Tappeto rosso al Festival di Cannes per il film che esalta i terroristi di Monaco ‘72
Le famiglie degli atleti israeliani boicottano la pellicola “Munich: A Palestinian Story”. Per il regista libanese di origine palestinese Narsi Hajja quanto successo alle olimpiadi bavaresi non sarebbe stato un atto terroristico, ma un “incidente internazionale”.
Roma. Settembre 1972, Villaggio Olimpico di Monaco di Baviera, “blocco 31”. Alcuni degli atleti israeliani erano sopravvissuti all’Olocausto. I terroristi palestinesi di Settembre Nero che li presero in ostaggio chiedevano la liberazione di 234 terroristi nelle carceri israeliane. Ma Settembre Nero non cercava lo scambio o la trattativa, cercava l’uccisione degli ebrei. Volevano i giovani rappresentanti del popolo israeliano ospitati dalla nazione che un tempo ne pianificò l’Olocausto (il Villaggio Olimpico si trovava a pochi chilometri da Dachau). Fu un sussulto spettacolare della guerra del movimento islamista per spazzare via Israele dalla faccia della terra. Furono i primi ebrei uccisi in quanto ebrei in Germania dopo il 1945.
La prossima settimana il Festival del Cinema di Cannes stenderà un tappeso rosso a “Munich: A Palestinian Story”, il film del regista libanese di origine palestinese Narsi Hajjaj. Ilana Romano, vedova del sollevatore di pesi Yossef Romano, assassinato nel massacro delle Olimpiadi di Monaco del 1972, ha rifiutato di collaborare a questa pellicola perché il regista ha insistito nel definire “combattenti per la libertà” i terroristi di Settembre Nero che uccisero suo marito, mentre gli israeliani assassinati sono “i rappresentanti di un paese occupante”.
L’anno scorso, il regista Hajjaj aveva chiesto alla signora Romano di prendere parte al documentario per aiutarlo a presentare la versione israeliana. La vedova aveva posto come condizione che il regista definisse “terroristi” e non “combattenti per la libertà” gli assassini degli atleti israeliani. Hajjaj, cresciuto nel campo profughi di Ain al Hilweh in Libano e laureato all’Università di Middlesex a Londra, ha rifiutato. “Otto combattenti per la libertà palestinesi hanno attaccato il Villaggio Olimpico di Monaco di Baviera e hanno preso undici atleti israeliani in ostaggio”, recita la brochure del film. Un anno fa è emerso che almeno uno degli atleti, Yossef Romano, venne castrato dai sequestratori palestinesi sotto gli occhi dei suoi compagni. “I terroristi hanno sempre sostenuto di voler solo liberare i loro compagni dalle celle in Israele”, osserva Ankie Spitzer. “Ma, evidentemente, non venivano in pace”.
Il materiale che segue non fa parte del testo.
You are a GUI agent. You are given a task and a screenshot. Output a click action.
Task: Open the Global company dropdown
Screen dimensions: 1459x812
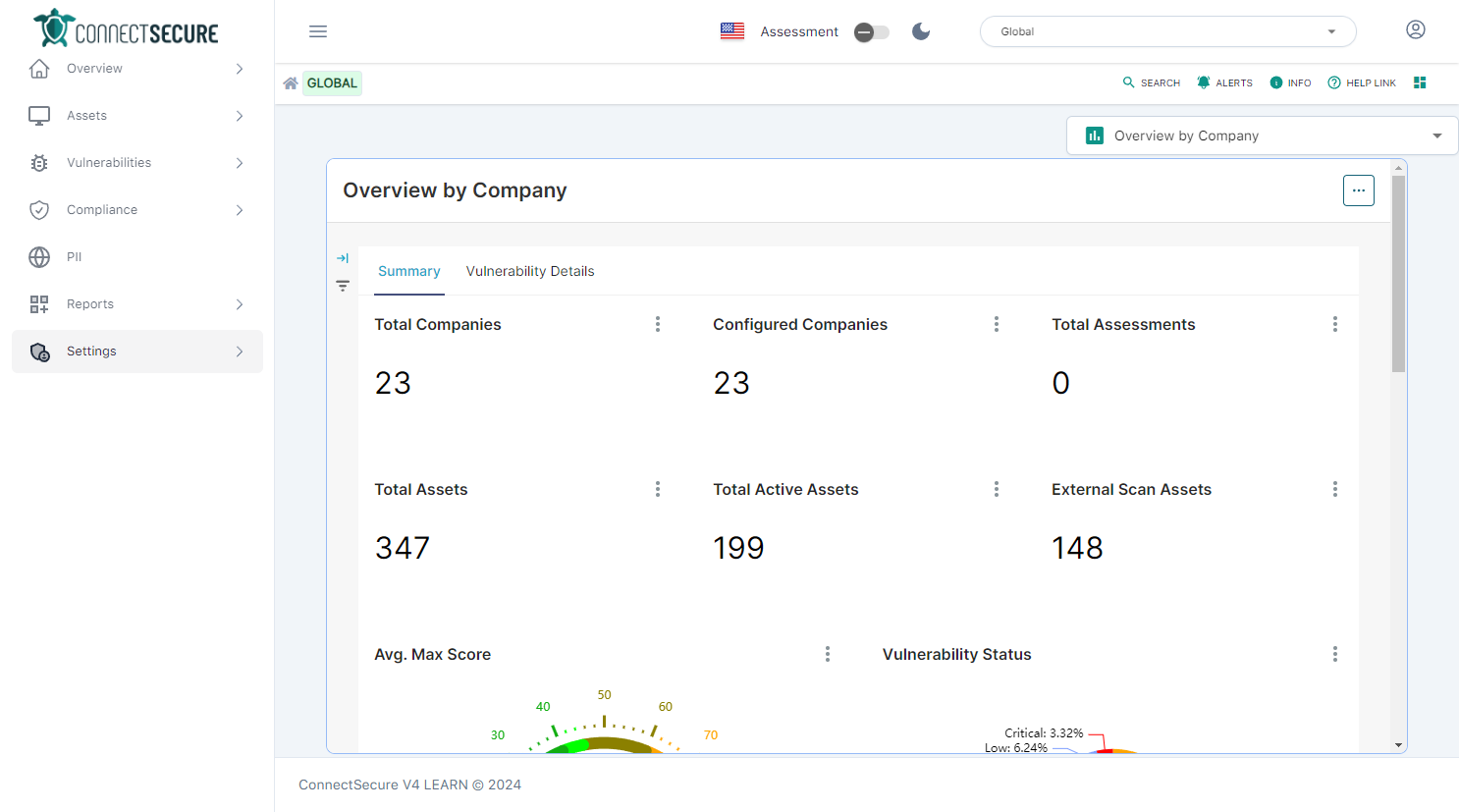click(1167, 31)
Per il regista Hajjaj, la strage di Monaco non sarebbe un atto terroristico, ma un “incidente internazionale”. Ancora meglio. Sul sito web del Fondo arabo per i Beni e le Attività culturali, che ha finanziato il film, si legge che “tutto è finito quando le forze di sicurezza tedesche hanno fatto irruzione, uccidendo cinque palestinesi e undici israeliani”. Si chiama negazionismo. Secondo Hajjaj, gli eventi saranno visti attraverso gli occhi degli ultimi due “fedayeen” (in arabo martiri), che hanno preso parte all’operazione e che sono ancora vivi. Clamoroso e deploravole che il Festival di Cannes abbia accettato di ospitare e commercializzare il film.
A questo punto si potrebbe suggerire di inserire nella giuria di Cannes Jean Luc Godard, Oscar alla carriera, ammirato autore della Nouvelle Vague, che in una intervista del 1991 a Libèration definì Israele “un cancro sulla mappa del medio oriente” e che nel documentario del 1976 “Ici et Ailleurs” mette a raffronto le vite di due famiglie, una palestinese e l’altra francese, alternando immagini di Hitler e del premier israeliano Golda Meir, come due tiranni opposti. Nello stesso documentario, Godard parla così del massacro degli atleti israeliani alle Olimpiadi di Monaco nel 1972: “Prima di ogni finale olimpica dovrebbe essere diffusa una immagine dei campi profughi palestinesi”. E’ quello che avverrà la prossima settimana sulla leggendaria montée des marches di Cannes.